Written request:
Lay out the entries starting at the line containing "You are a computer-use agent. The" and ending at the line containing "Instruction: Select the За весь период button" as a JSON list of strings, one string per line, with blank lines omitted.

Supplied data:

· · · · ·

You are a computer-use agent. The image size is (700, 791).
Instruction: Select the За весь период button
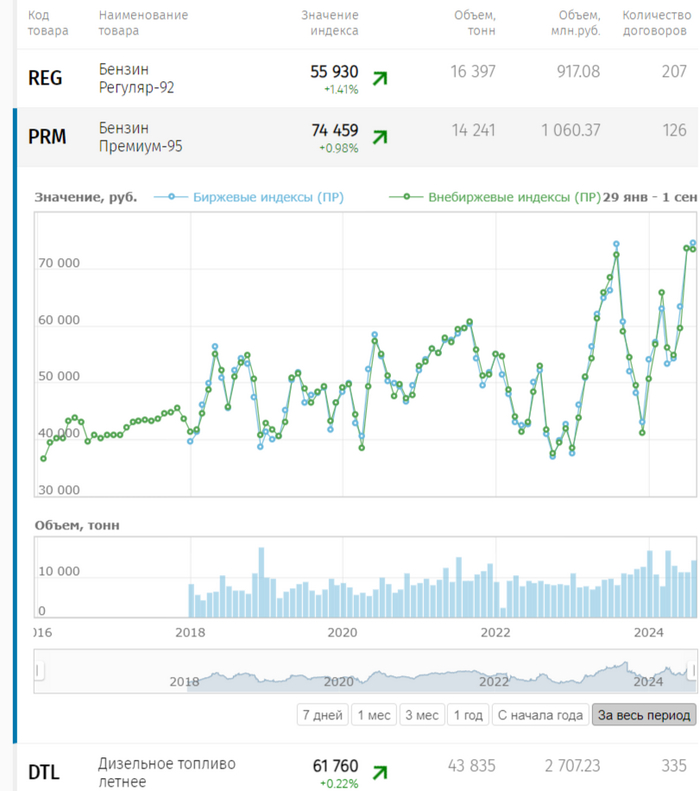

· · · · ·

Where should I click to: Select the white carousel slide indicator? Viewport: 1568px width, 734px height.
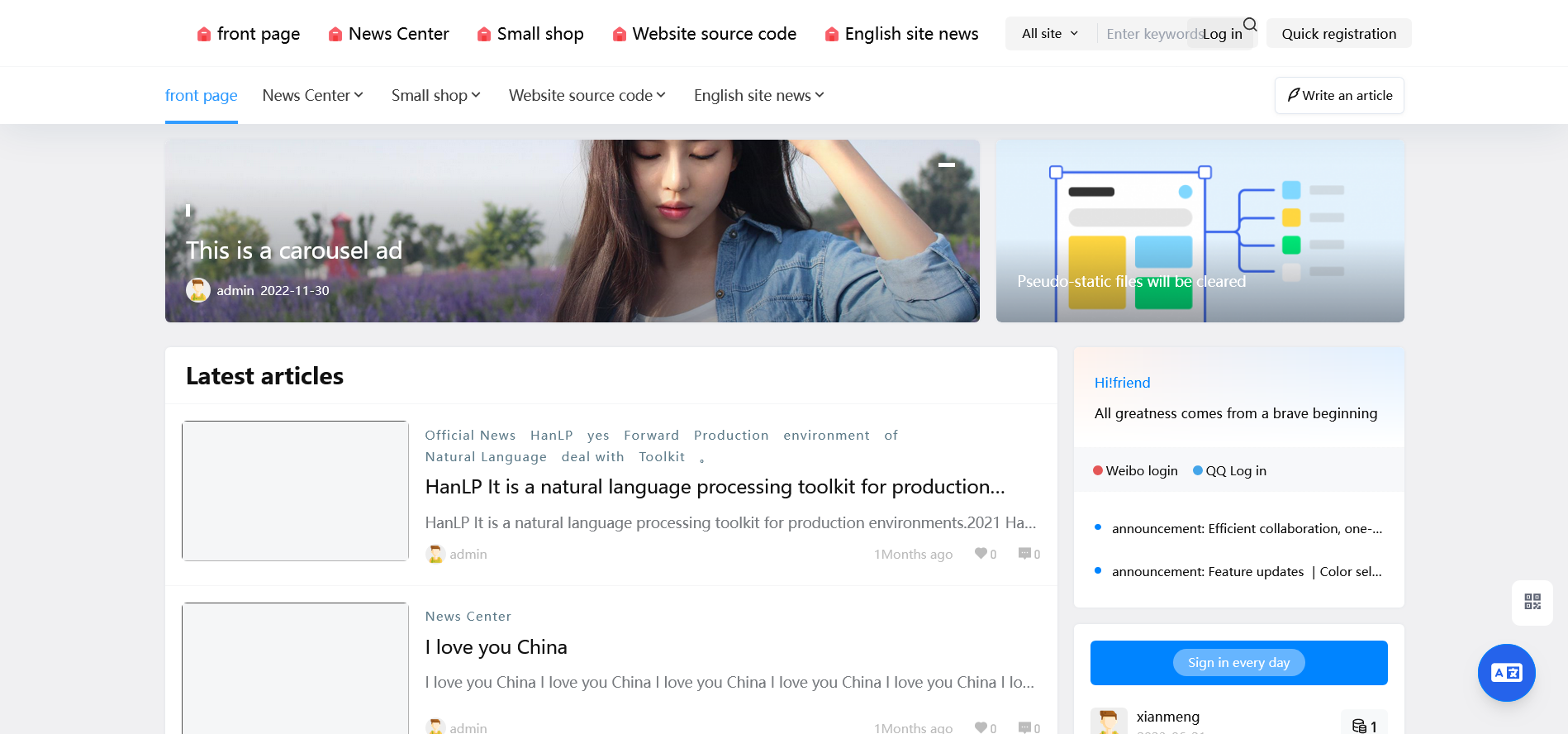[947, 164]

· · · · ·

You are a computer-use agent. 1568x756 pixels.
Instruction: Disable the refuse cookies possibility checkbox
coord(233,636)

· · · · ·

Reply to the task:
[
  "You are a computer-use agent. The image size is (700, 791).",
  "Instruction: Select the За весь период button"
]